Trata-se ainda do Projeto de Desenvolvimento Agropecuário do Manquete, no Cunene (sul), anteriormente concedido à Sociedade Makunde, SA; e o Projeto de Produção de Milho e Tilápia, designado Fazenda Agroindustrial de Camacupa, no Bié (centro-sul), anteriormente concedido à Sociedade Agrícola-Cakanguka, SA.

Num outro despacho, o Presidente João Lourenço autorizou a abertura de um concurso público Internacional para a privatização dos seis empreendimentos agroindustriais resgatados a favor de "entidades dotadas de capacidade técnica e financeira".

Zenu dos Santos foi exonerado da presidência do FSDEA, em janeiro de 2018, já no tempo de João Lourenço, e encontra-se em prisão preventiva desde 24 de setembro corrente, juntamente com o empresário Jean-Claude Bastos de Morais, seu amigo pessoal e sócio que foi o principal gestor dos ativos do Fundo Soberano.

O Fundo foi criado em 2012, com cinco biliões de dólares americanos, e tinha na agricultura uma das áreas de investimento da qual esperava elevado retorno e para ajudar o país a libertar-se da dependência do petróleo.

No entanto, os problemas surgiram rapidamente, sendo disso um exemplo o que se passou no Cunene, onde mais de 250 toneladas de arroz estiveram em risco de se perder, por gestão deficiente das empresas contratadas pelo FSDEA, lembra o Novo Jornal.

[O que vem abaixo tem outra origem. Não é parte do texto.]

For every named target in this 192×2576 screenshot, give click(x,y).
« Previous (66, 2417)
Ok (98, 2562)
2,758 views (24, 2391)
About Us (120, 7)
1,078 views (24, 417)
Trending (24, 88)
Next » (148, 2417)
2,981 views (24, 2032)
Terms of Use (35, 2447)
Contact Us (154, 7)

A prisão preventiva de Zenu dos Santos e Jean-Claude Bastos de Morais foi decretada pelo Ministério Público que moveu contra os dois arguidos um processo-crime referente a atos de gestão do Fundo Soberano em que são acusados de vários crimes", incluindo "associação criminosa, recebimento indevido de vantagem, corrupção e peculato".

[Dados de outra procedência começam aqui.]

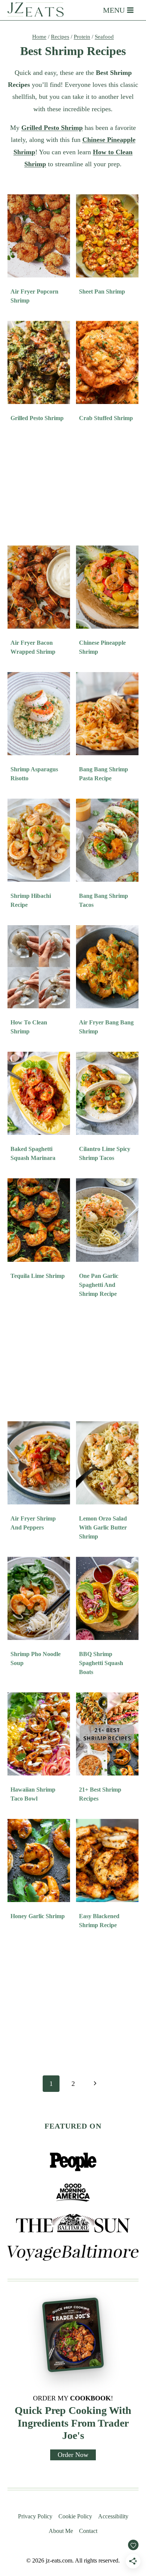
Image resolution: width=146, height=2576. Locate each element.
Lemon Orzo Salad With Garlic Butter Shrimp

O procedimento criminal visa alguns aspetos da gestão do FSDEA que levaram o Governo angolano a intentar, no passado, uma ação cível a pedir o congelamento internacional de cerca de três biliões dos ativos do Fundo Soberano geridos pela Quantum Global, de Jean-Claude Bastos de Morais.

O Governo angolano indicou estar a tentar reaver os recursos do FSDEA, por considerar que, dos cinco biliões de dólares inicialmente colocados à sua disposição enquanto fundo de investimento, o valor atualmente disponível é inferior ao montante investido.

"Estamos num processo de procurar reaver esses mesmos recursos. Como sabe, foram colocados à disposição do Fundo Soberano cinco mil milhões de dólares - nesta altura deveria existir mais do que isso - porque aquilo é um fundo de investimento e, quando se investe, o objetivo é multiplicar os recursos.

O que sabemos é que temos menos do que esse valor inicial e mesmo assim temos uma ideia de onde é que esses recursos estão: nas Maurícias, em Inglaterra, noutros cantos do planeta e estamos neste momento num processo de reaver esses mesmos recursos", afirmou o chefe de Estado angolano, João Lourenço.

O Presidente angolano sublinhou igualmente que, no ato de transferência de pastas de um Conselho de Administração para outro, a equipa anterior liderada por Zenu dos Santos "não abriu o jogo de forma transparente" sobre a localização dos fundos em causa.

"O normal seria, no ato de transferência de pastas (...) o anterior Conselho de Administração abrir o jogo de forma transparente e dizer onde esses recursos estão. Isso não aconteceu e se aconteceu não foi convincente", denunciou João Lourenço.

Contudo, o Governo angolano perdeu, através do FSDEA, as primeiras ações cíveis intentadas sobre a matéria na Justiça britânica que, em duas ocasiões rejeitou o pedido deste último de recuperar os fundos retidos pela Quantum Global em vários países do Mundo.

Em agosto deste ano, um tribunal londrino rejeitou um recurso interposto pelo Fundo Soberano para recuperar 560 milhões de dólares americanos (477 milhões de euros) retidos em vários países, segundo a Quantum Global.

Pouco antes, um outro tribunal britânico havia igualmente confirmado uma decisão anterior de desbloquear três biliões de dólares americanos incialmente congelados a pedido do FSDEA,
criticando os fundamentos apresentados pelos consultores jurídicos deste último.